Prep: 15 min. Cook: 3 hours


12 servings (3 quarts)

My friend Caroline Gray and I came up with this creamy slow-cooker white chicken chili. It's unusual because it calls for Alfredo sauce. —Cindi Mitchell, St. Marys, Kansas
Creamy Slow-Cooker White Chicken Chili Recipe photo by Taste of Home


  • 3 cans (15-1/2 ounces each) great northern beans, rinsed and drained
  • 3 cups cubed cooked chicken breast
  • 1 jar (15 ounces) Alfredo sauce
  • 2 cups chicken broth
  • 1-1/2 cups frozen gold and white corn (about 8 ounces), thawed
  • 1 cup shredded Monterey Jack cheese
  • 1 cup shredded pepper jack cheese
  • 1 cup sour cream
  • 1 small sweet yellow pepper, chopped
  • 1 small onion, chopped
  • 1 to 2 cans (4 ounces each) chopped green chiles
  • 3 garlic cloves, minced
  • 3 teaspoons ground cumin
  • 1-1/2 teaspoons white pepper
  • 1 to 1-1/2 teaspoons cayenne pepper
  • Optional: Salsa verde and chopped fresh cilantro


  1. In a 5- or 6-qt. slow cooker, combine all ingredients except salsa and cilantro. Cook, covered, on low until vegetables are tender and flavors are blended, 3-4 hours, stirring once. If desired, serve with salsa and cilantro.

Slow-Cooker White Chicken Chili Tips

How do you store slow-cooker white chicken chili?

Cool chili completely, then cover and refrigerate for up to four days. You also may freeze this chili for future meals. Simply thaw in the refrigerator overnight, then reheat in a saucepan, stirring occasionally. (Find out how long your other favorite leftovers last.)

How do you thicken slow-cooker white chicken chili?

This chili is plenty thick, so you likely won’t need to adjust it. But one of our favorite culinary tricks for thickening soups is to mash one of the cans of beans before stirring it in. This is a flavorful and low-fat way to give more body to soup. Some home cooks also have enjoyed this chili thickened with a bit of mashed potato flakes.

What are some variations of slow-cooker white chicken chili?

There are so many awesome chili recipes to explore. To mix up this one, try using different types of beans instead of exclusively white beans. To healthfully stretch the soup, use one each red, green and yellow bell peppers. Or use a can of drained hominy instead of corn! To help bring the heat, add more green chiles and use only pepper jack cheese instead of Monterey Jack. Conversely, you can tame the spice level by stirring a bit of sour cream into each serving.

Christine Rukavena, Taste of Home Book Editor

Nutrition Facts

1 cup: 336 calories, 15g fat (9g saturated fat), 69mg cholesterol, 772mg sodium, 27g carbohydrate (2g sugars, 7g fiber), 24g protein.

### [DATA SHOWN]
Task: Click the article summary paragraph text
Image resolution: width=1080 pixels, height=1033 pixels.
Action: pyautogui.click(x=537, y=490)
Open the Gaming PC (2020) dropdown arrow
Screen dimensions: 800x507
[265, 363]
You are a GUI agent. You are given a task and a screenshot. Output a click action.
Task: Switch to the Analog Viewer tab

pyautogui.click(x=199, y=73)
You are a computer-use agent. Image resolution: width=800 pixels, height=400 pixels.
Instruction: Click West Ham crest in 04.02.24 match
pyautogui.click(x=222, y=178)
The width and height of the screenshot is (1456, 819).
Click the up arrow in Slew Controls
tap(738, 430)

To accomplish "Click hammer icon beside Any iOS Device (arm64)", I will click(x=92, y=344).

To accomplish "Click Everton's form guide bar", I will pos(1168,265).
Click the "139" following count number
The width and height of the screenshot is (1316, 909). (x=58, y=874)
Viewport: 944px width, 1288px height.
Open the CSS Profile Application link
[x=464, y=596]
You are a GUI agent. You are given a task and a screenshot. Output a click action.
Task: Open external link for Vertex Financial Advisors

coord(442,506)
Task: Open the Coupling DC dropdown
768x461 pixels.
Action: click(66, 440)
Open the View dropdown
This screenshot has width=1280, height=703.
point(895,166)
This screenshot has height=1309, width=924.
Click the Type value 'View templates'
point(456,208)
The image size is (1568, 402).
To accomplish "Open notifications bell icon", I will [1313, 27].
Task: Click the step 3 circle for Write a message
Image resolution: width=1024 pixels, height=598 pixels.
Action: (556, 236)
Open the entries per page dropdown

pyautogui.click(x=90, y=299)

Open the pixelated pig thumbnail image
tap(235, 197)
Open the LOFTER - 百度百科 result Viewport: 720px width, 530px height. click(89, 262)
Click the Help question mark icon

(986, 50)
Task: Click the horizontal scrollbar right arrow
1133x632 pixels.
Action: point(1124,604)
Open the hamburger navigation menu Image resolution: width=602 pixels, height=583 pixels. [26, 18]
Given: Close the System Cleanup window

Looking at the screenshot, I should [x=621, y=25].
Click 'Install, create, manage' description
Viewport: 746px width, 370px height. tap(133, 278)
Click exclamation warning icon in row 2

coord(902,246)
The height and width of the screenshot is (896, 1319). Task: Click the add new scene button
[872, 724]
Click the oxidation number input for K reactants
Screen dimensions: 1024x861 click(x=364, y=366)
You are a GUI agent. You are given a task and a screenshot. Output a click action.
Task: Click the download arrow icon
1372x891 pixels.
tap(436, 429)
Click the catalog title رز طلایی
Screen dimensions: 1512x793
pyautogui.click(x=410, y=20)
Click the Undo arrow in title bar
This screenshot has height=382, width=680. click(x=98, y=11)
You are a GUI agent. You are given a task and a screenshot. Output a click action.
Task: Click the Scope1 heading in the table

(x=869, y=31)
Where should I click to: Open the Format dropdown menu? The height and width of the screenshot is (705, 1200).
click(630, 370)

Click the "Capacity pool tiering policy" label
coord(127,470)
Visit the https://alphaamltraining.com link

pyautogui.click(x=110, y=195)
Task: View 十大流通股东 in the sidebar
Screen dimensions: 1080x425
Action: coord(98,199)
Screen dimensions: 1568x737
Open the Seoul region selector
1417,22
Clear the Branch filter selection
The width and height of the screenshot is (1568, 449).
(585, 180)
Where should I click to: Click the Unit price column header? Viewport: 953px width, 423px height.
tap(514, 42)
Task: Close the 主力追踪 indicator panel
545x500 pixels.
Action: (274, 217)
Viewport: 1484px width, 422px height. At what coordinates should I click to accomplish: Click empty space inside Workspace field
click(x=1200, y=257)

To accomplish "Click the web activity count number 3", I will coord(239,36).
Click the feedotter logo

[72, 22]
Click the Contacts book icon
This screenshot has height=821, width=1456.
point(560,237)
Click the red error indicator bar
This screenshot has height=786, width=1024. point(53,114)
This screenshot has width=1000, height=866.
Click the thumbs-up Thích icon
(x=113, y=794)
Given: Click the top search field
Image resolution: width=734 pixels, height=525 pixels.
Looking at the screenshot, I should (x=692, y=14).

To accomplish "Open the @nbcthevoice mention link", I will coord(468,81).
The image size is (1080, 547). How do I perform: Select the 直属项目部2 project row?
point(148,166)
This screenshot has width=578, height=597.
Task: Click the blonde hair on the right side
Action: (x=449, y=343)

### [WORK TO BE COMPLETED]
Copy the chili recipe between "Cool chili completely, then" and "favorite leftovers last.)", inclusive, putting "skillet" in place of "saucepan".

### [ANSWER BOX]
Cool chili completely, then cover and refrigerate for up to four days. You also may freeze this chili for future meals. Simply thaw in the refrigerator overnight, then reheat in a skillet, stirring occasionally. (Find out how long your other favorite leftovers last.)